Yaitza, United States - Virginia

At 16, I wanted a driver's license and a date to Ringdance. I got SLE. I was misdiagnosed about 5 times before ending up in the ER, my parents there when the doctors yelled "Code blue." I had chemotherapy for over a year. The administration at my high school wasn't helping me with AP classes; I finished schoolwork during treatments against my doctor's wishes. Photosensitivity, constant fatigue, and the side effects of countless medications to suppress the disease came along.

My biggest challenge: looking in the mirror. I was a slim 135 lbs, a mere 100 lbs when released. Months of recovery brought me back to a normal 140 lbs. Prednisone blew me up; I had the moon face to prove it. My constant struggle; be healthy or look better? My high school wanted to kick me out; I wasn't meeting attendance due to visits & treatments. My parents struggled with hospital & insurance bills. My sisters had to grapple with the idea of death at a very young age. My husband sees the pain when flares come back, when medications cause side effects that are painful for me to bear, sees the fatigue, and the struggle with the mirror. They stick by me; I don't know where I'd be without them.
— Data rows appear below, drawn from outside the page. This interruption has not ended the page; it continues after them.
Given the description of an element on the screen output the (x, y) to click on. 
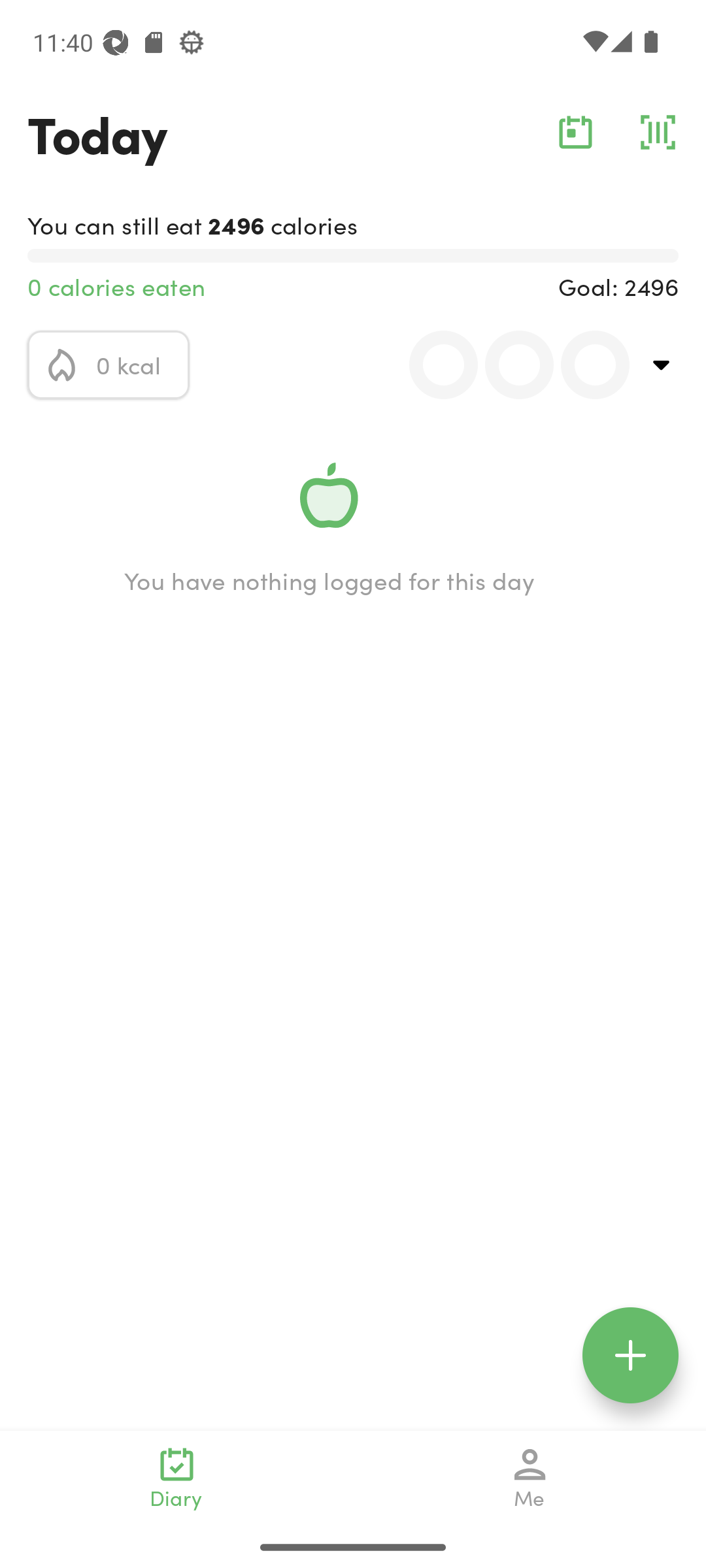
calendar_action (575, 132)
barcode_action (658, 132)
calorie_icon 0 kcal (108, 365)
0.0 0.0 0.0 (508, 365)
top_right_action (661, 365)
floating_action_icon (630, 1355)
Me navigation_icon (529, 1478)
Given the description of an element on the screen output the (x, y) to click on. 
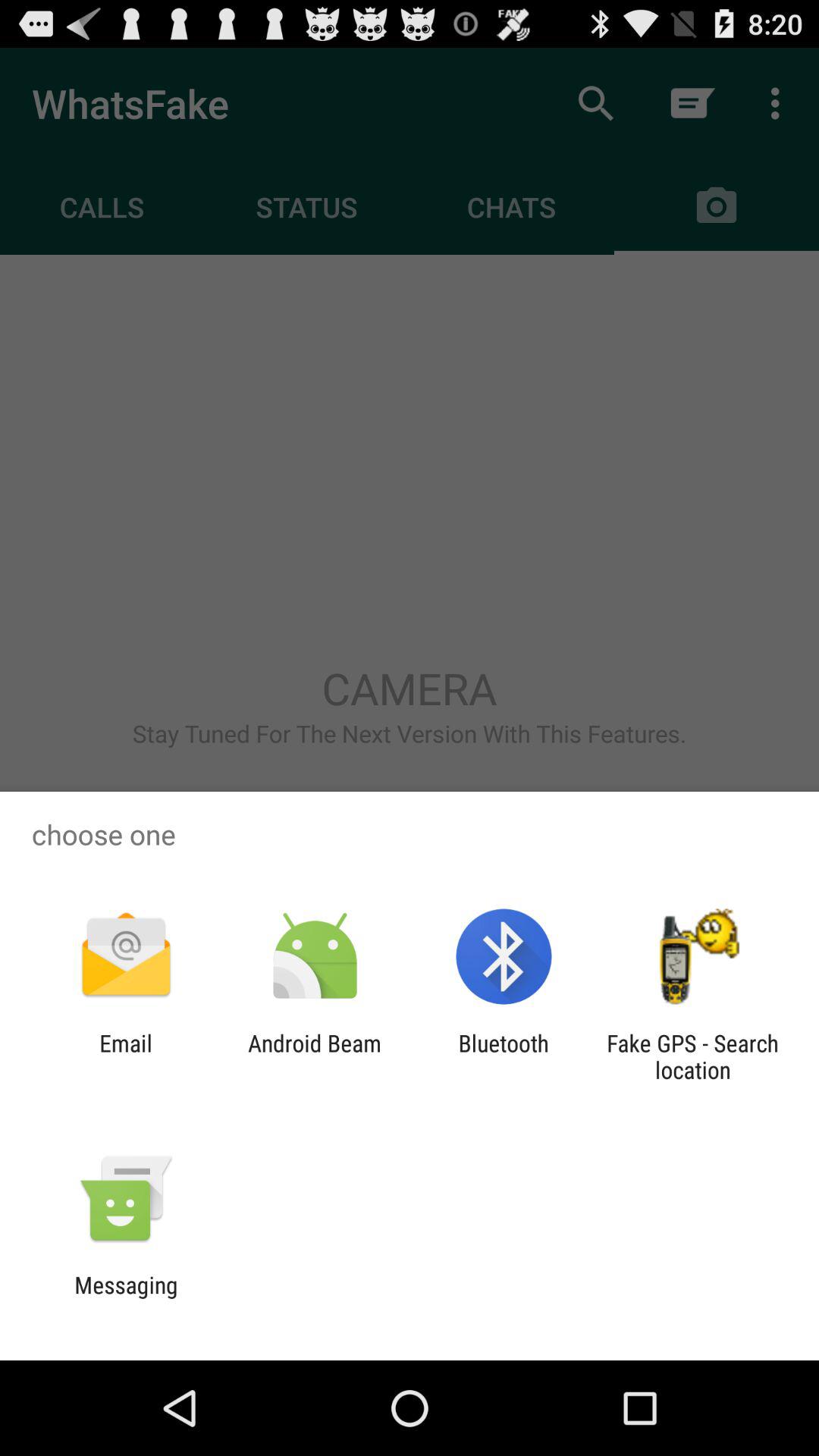
launch app next to the fake gps search (503, 1056)
Given the description of an element on the screen output the (x, y) to click on. 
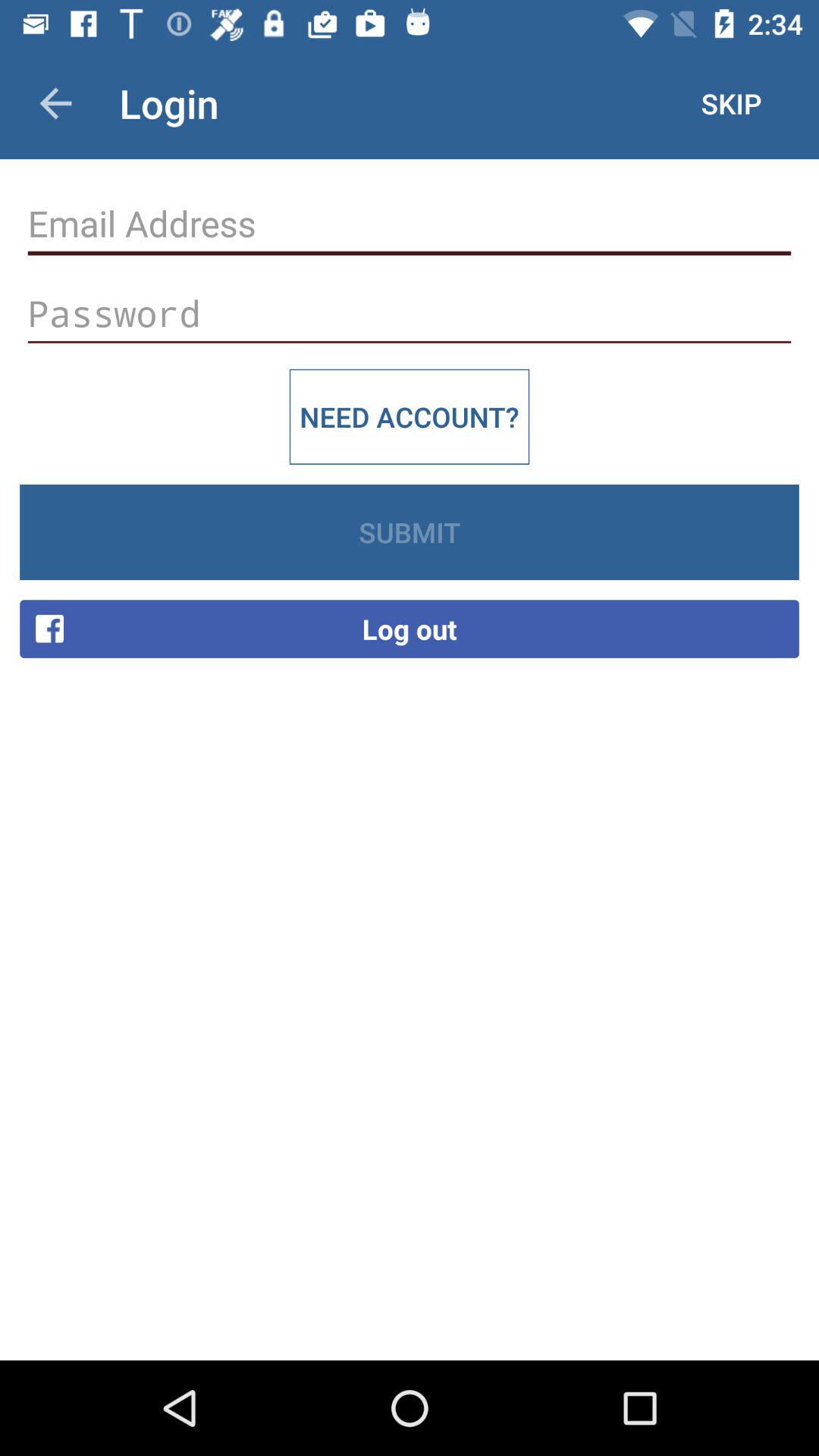
swipe to the log out icon (409, 629)
Given the description of an element on the screen output the (x, y) to click on. 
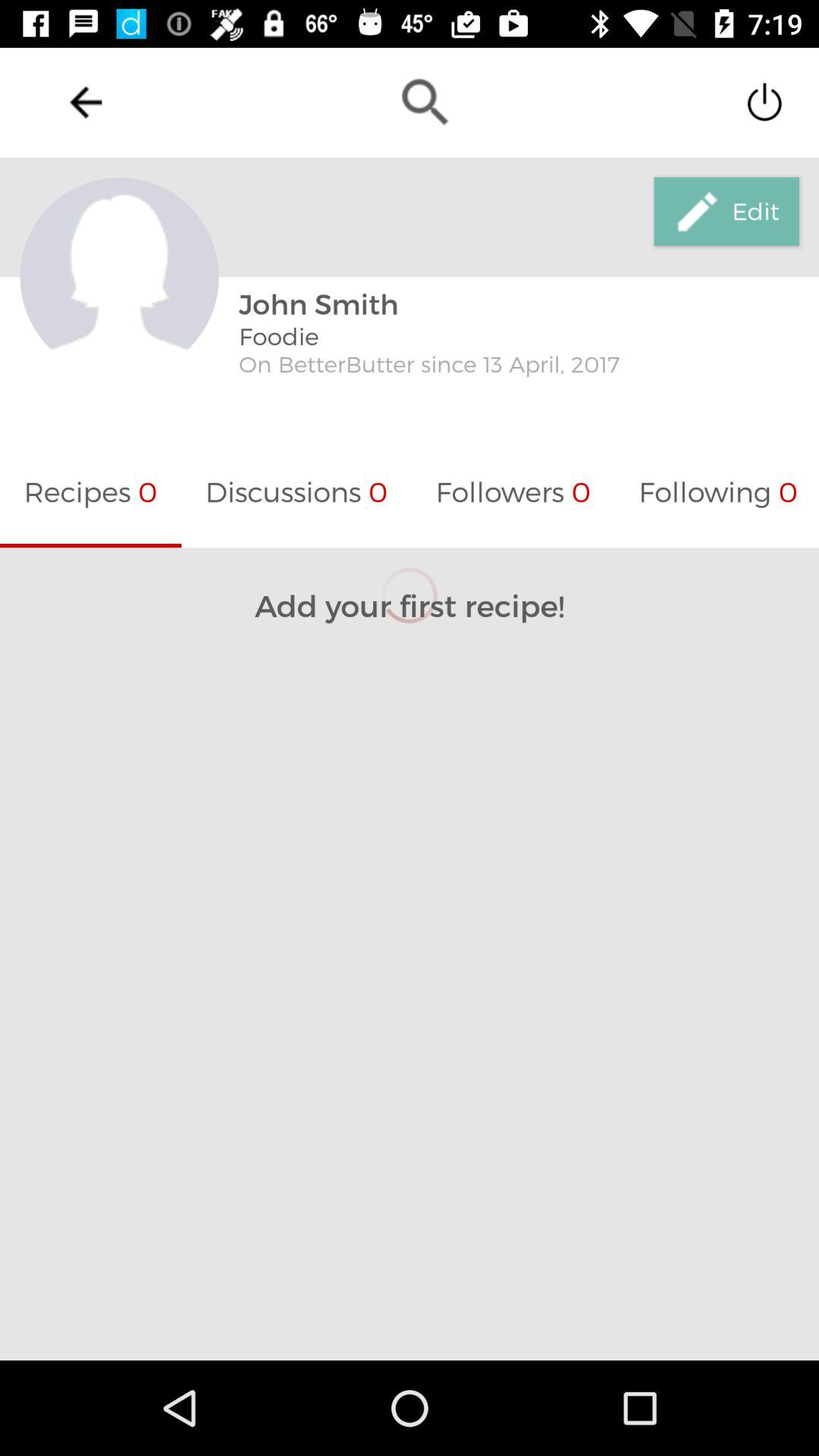
press edit icon (726, 211)
Given the description of an element on the screen output the (x, y) to click on. 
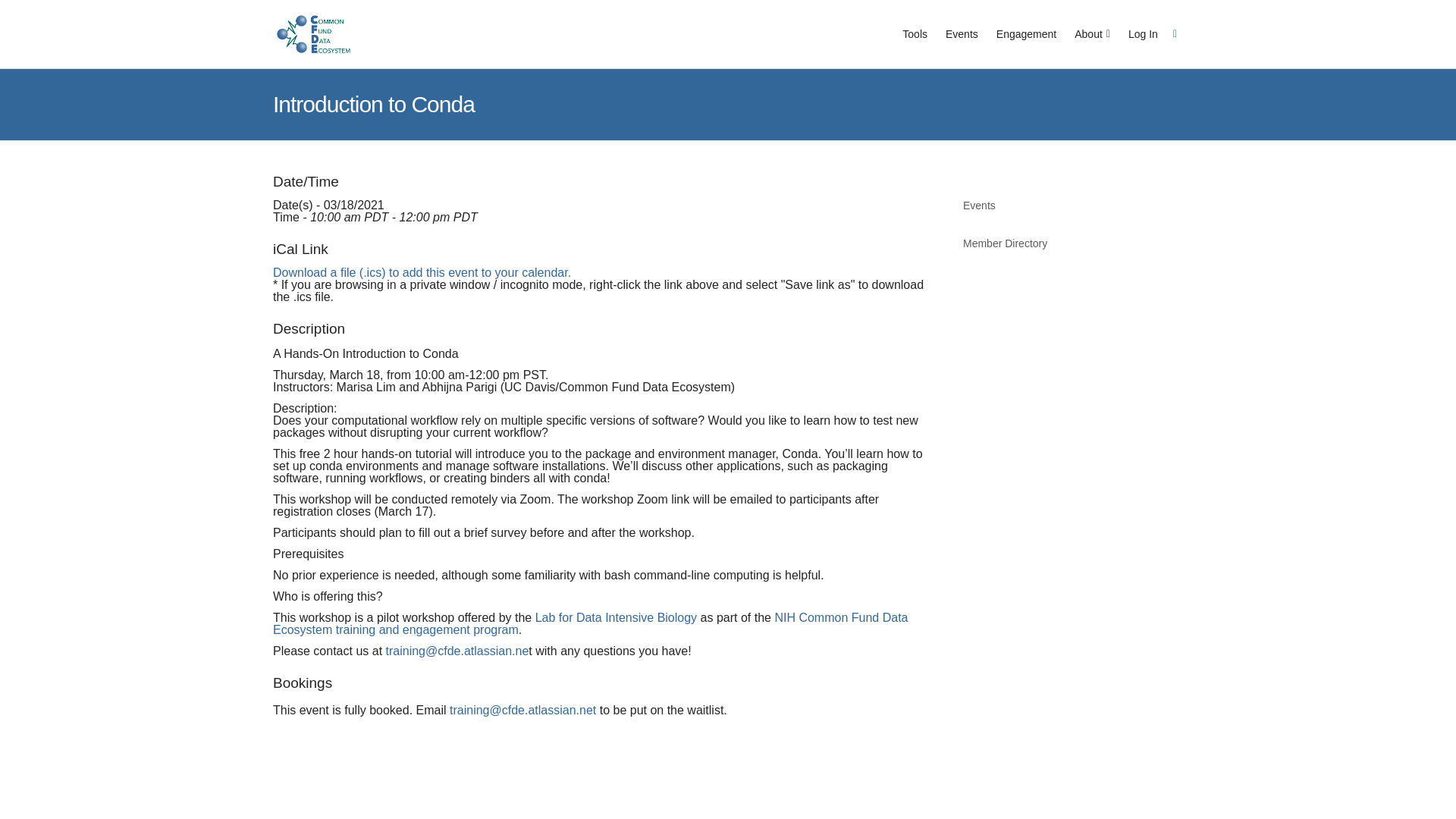
Engagement (1026, 33)
Member Directory (1072, 242)
Common Fund Data Ecosystem (313, 34)
training and engagement program (427, 629)
Events (1072, 205)
NIH Common Fund Data Ecosystem (590, 623)
Lab for Data Intensive Biology (616, 617)
Given the description of an element on the screen output the (x, y) to click on. 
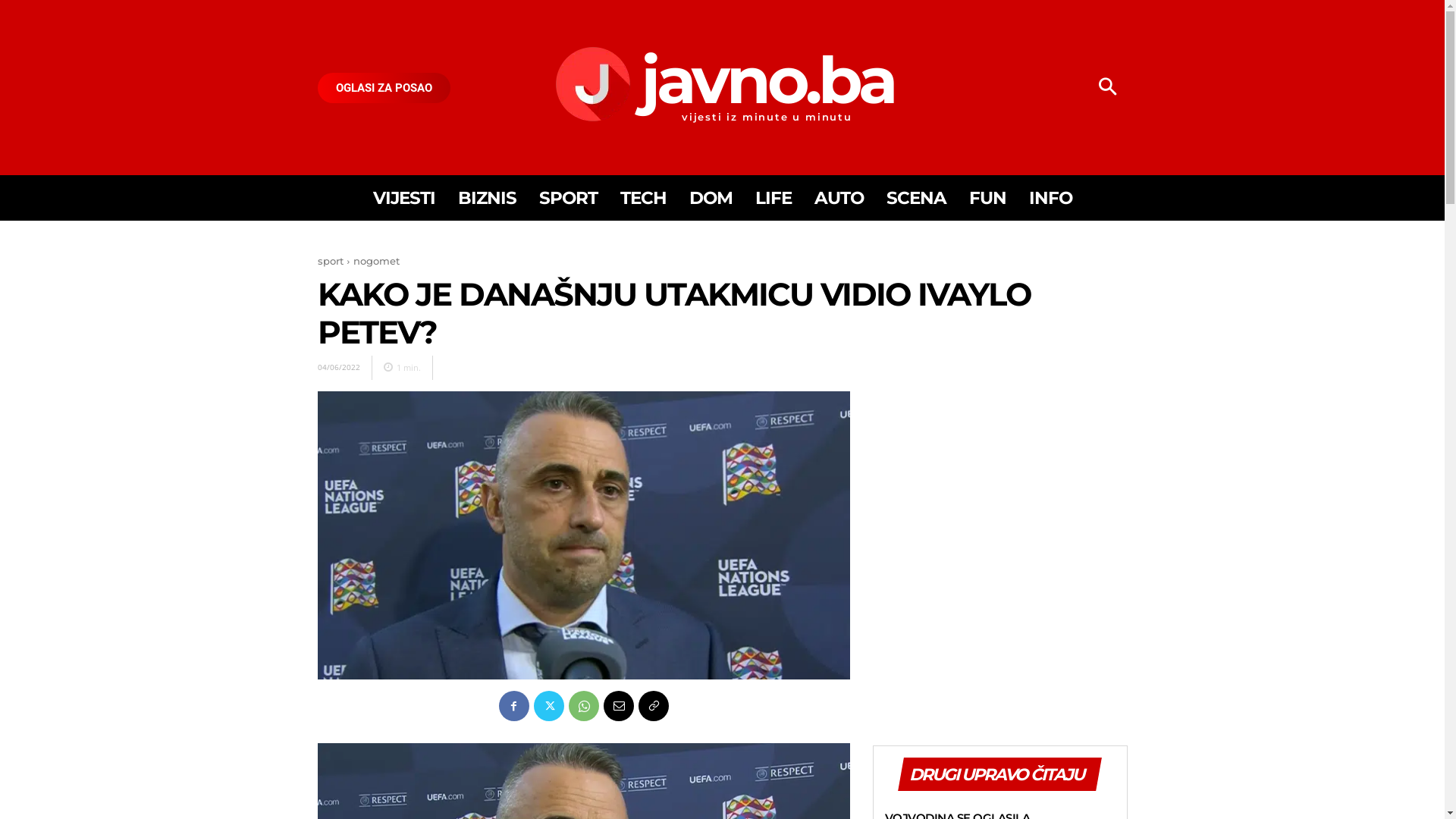
Facebook Element type: hover (513, 705)
AUTO Element type: text (838, 197)
SCENA Element type: text (915, 197)
INFO Element type: text (1049, 197)
Copy URL Element type: hover (653, 705)
nogomet Element type: text (376, 260)
OGLASI ZA POSAO Element type: text (382, 87)
BIZNIS Element type: text (487, 197)
FUN Element type: text (987, 197)
WhatsApp Element type: hover (583, 705)
SPORT Element type: text (567, 197)
Twitter Element type: hover (548, 705)
LIFE Element type: text (773, 197)
javno.ba
vijesti iz minute u minutu Element type: text (722, 83)
Email Element type: hover (618, 705)
DOM Element type: text (709, 197)
TECH Element type: text (643, 197)
VIJESTI Element type: text (404, 197)
sport Element type: text (329, 260)
Given the description of an element on the screen output the (x, y) to click on. 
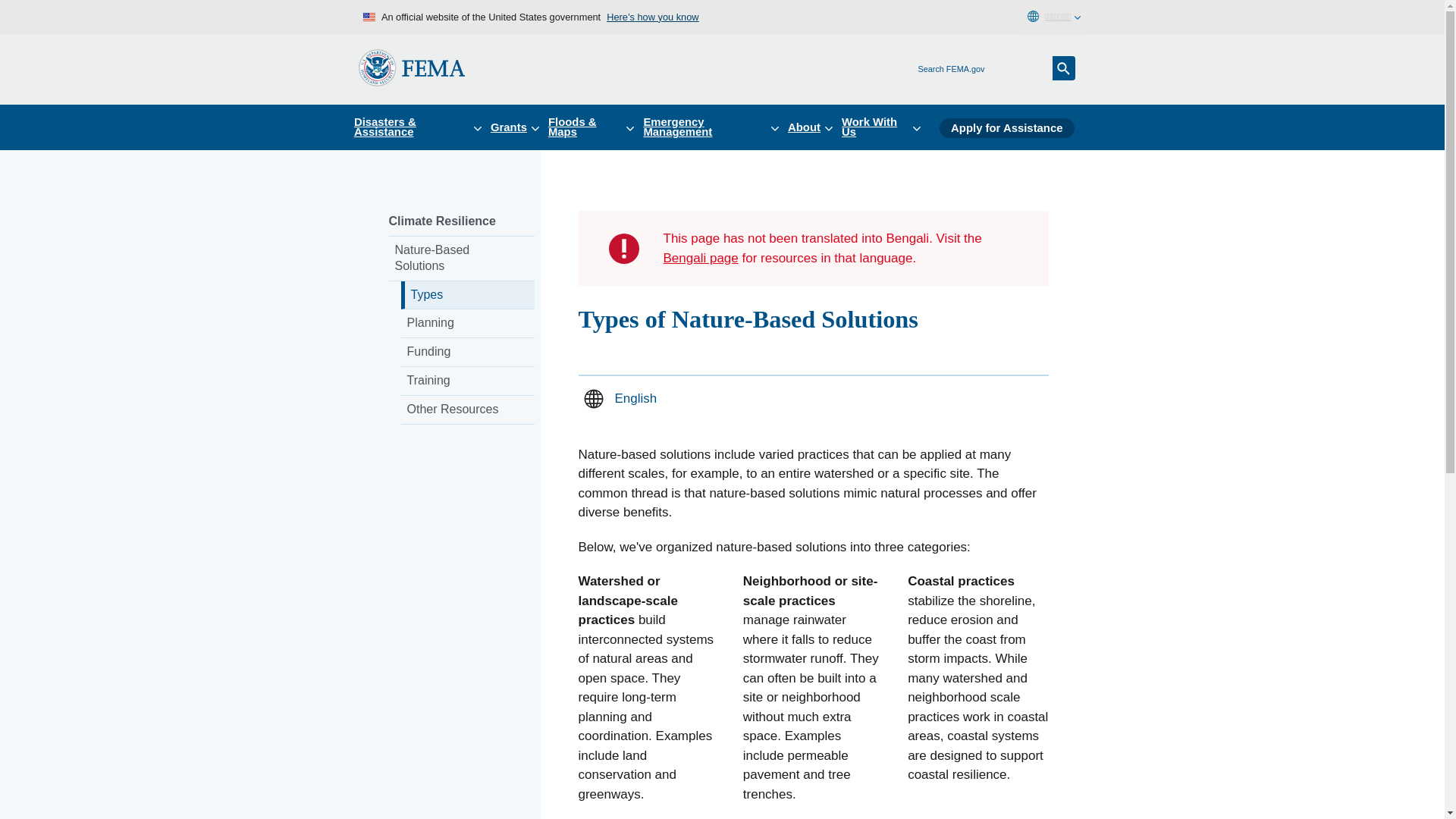
FEMA logo (411, 67)
Search FEMA.gov (1063, 68)
English (635, 398)
Types (467, 295)
About (814, 126)
Emergency Management (715, 126)
Skip to main content (16, 16)
Bengali page (700, 257)
Search FEMA.gov (1063, 68)
Other Resources (467, 410)
Training (467, 380)
Apply for Assistance (1006, 127)
Planning (467, 323)
Climate Resilience (461, 222)
Nature-Based Solutions (461, 258)
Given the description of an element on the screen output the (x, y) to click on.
If I could change one thing it would be the severe lack of awareness. I had never heard of lupus until my diagnosis and it took months of research to finally become aware of what I would be dealing with. It's hard to know that I may look healthy on the outside, but am always hurting on the inside. I have dealt with it; I know I have lupus but it doesn't have me.

Aleli, United States - California

My name is Aleli Tan. I am a single 41 year old Asian female, diagnosed with SLE in February 2003. Before my diagnosis, I have been back and forth in the hospital for chest pain, low to high grade fevers and joint pain. I was diagnosed different ways from costochondritis to congestive heart failure. My fever of 101 degrees would not lower for 3 days and my potassium level was severely low. After extensive tests, I was finally diagnosed -- with stage 4 lupus nephritis. I underwent a lot of medications including Prednisone, IV Chemotherapy (Cytoxan) for 6 months. And currently taking Mycophelanate - 600mg a day.

I am currently in fair condition. Holding a full time job. Although I have to excuse myself through reduced working hours specially during high stress seasons at work. I work in a fast paced design/publishing company and mental stress wears my immune system down. Aside from myself, a first cousin of mine, of the same age and gender, was diagnosed with the same thing. The sad part is, she lives in our home country -- the Philippines, where medication is not adequate and affordable. One of my immediate goals in the future is to work on my remission so I can volunteer my time for other lupus patients in need.

Wynter, United States - Ohio

I have CNS lupus. I was misdiagnosed for about four years. I was a law student, with a full scholarship, and I had to drop out because my body couldn't take it. My hands shake, because of an intention tremor. I fall a lot. My vision has deteriorated because of neuritis and optic neuritis. When my joints ache, I hurt so badly that I want to die. I recently developed an SCLE rash that nearly killed me and I just spent 21 days in the hospital. I'm still swollen from prednisone I have to take, which is destroying my bones. I have two children: an 8 year old autistic son and a 5 year old daughter in kindergarten. It's hard to tell them that Mama can't come outside in the sun with them, that Mama is too sick to play with them, that Mama is at the doctor or hospital again, that Mama can't tie their shoes because Mama's hands are shaking too hard. I'm terrified. I feel like I’m losing myself, what defines me, piece by piece, to this disease, and I'm only 38 years old.